→ THE PROBLEM:
Please pull out every line of the rows that contains the string "image". Case counts.

[START OF RECORD EXTRACTS]

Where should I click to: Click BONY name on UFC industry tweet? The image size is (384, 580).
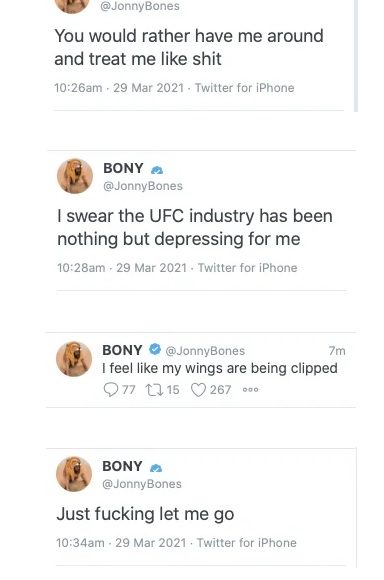click(x=123, y=168)
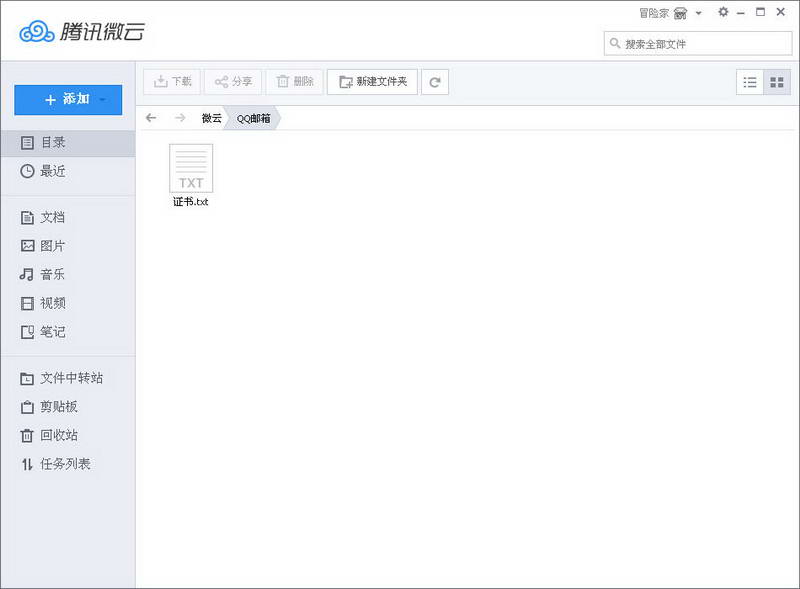Select 目录 (Directory) in the sidebar
Viewport: 800px width, 589px height.
tap(52, 143)
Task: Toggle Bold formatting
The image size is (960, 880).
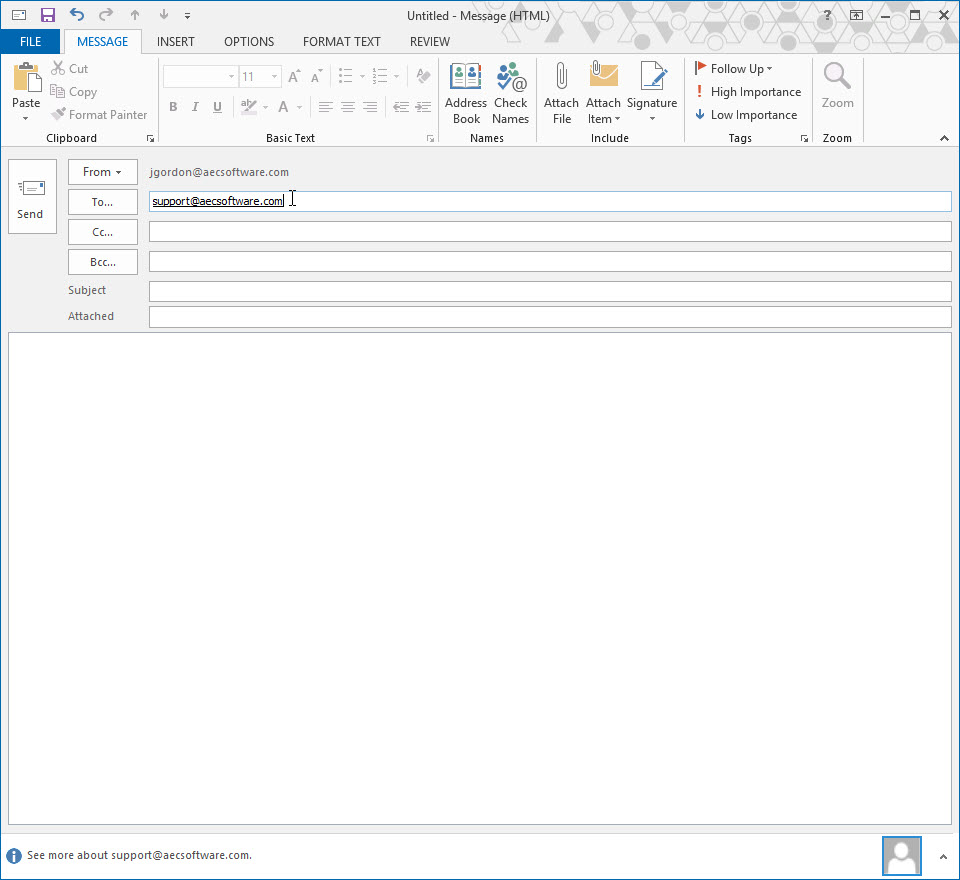Action: (x=173, y=107)
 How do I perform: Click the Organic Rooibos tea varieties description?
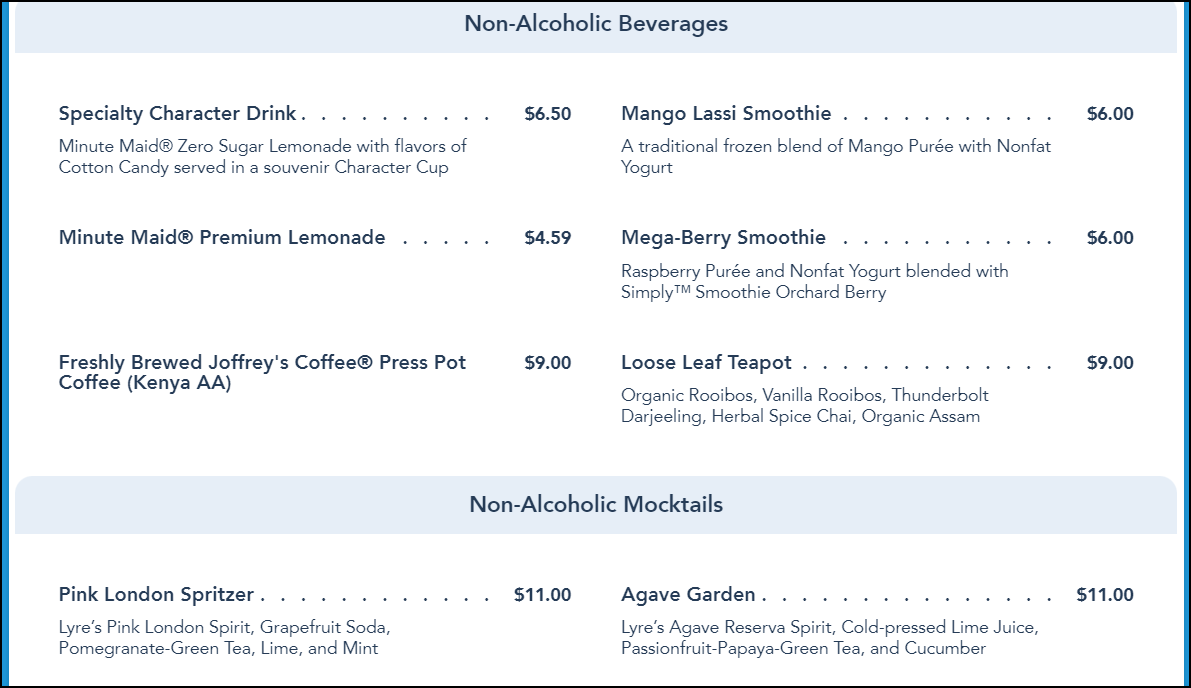804,406
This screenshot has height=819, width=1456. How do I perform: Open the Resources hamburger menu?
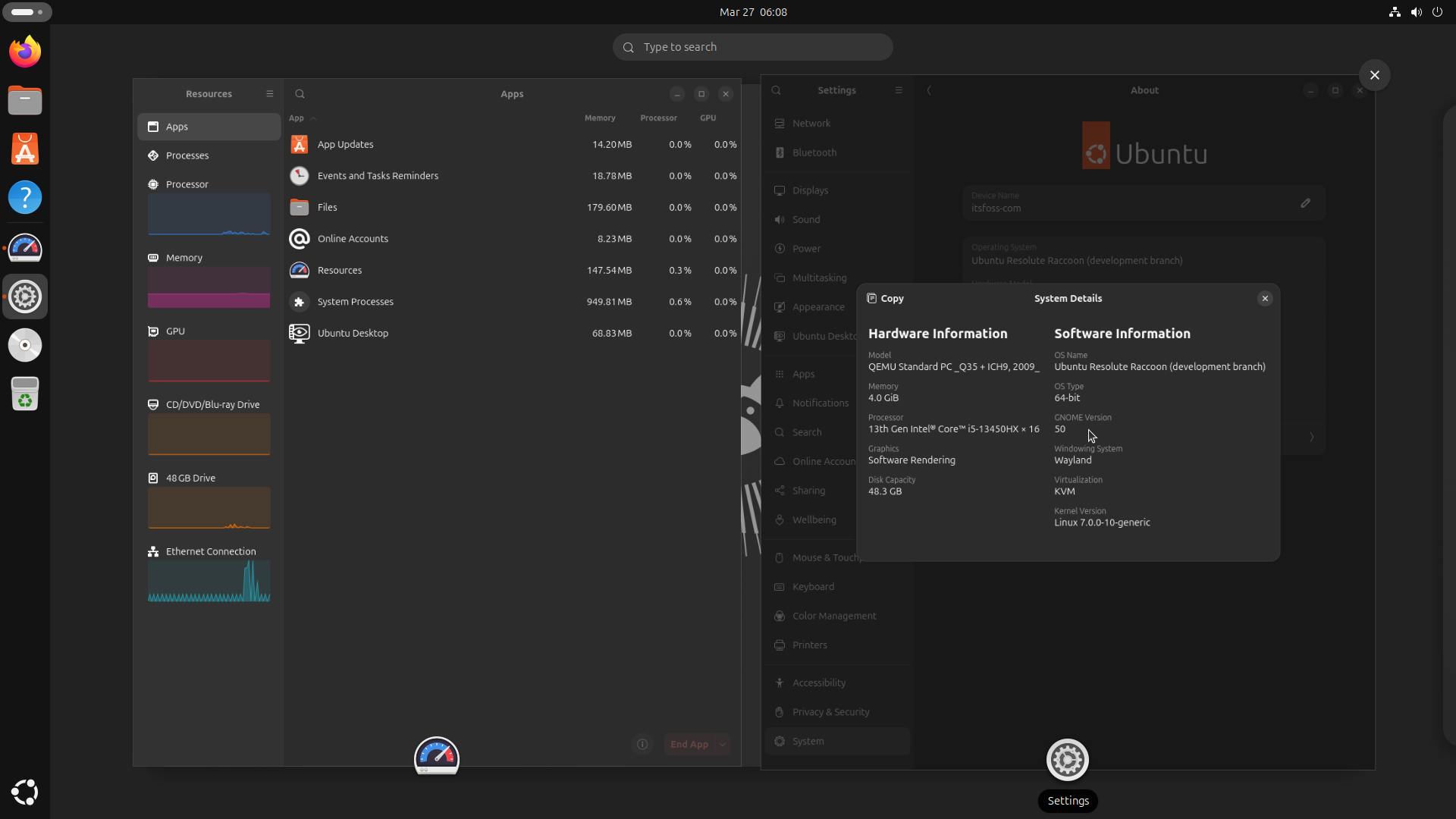269,94
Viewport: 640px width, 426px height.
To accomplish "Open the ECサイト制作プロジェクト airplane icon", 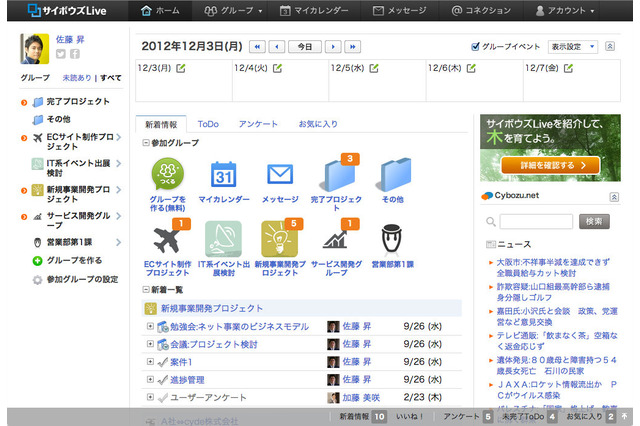I will tap(166, 239).
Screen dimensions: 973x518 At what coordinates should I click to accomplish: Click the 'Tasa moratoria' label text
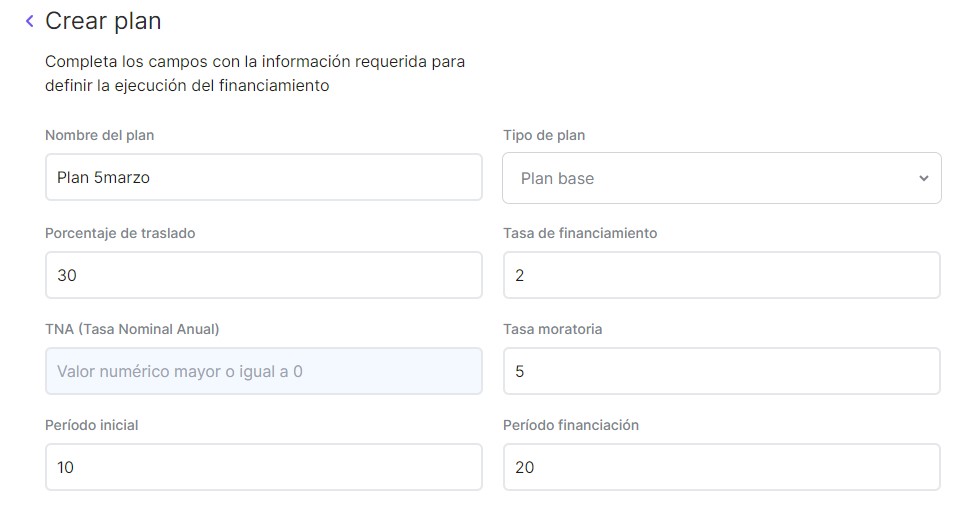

[END OF RECORD EXTRACTS]

→ THE REPLY:
Where should I click to: Click BONY name on UFC industry tweet? The image size is (384, 580).
The image size is (960, 880).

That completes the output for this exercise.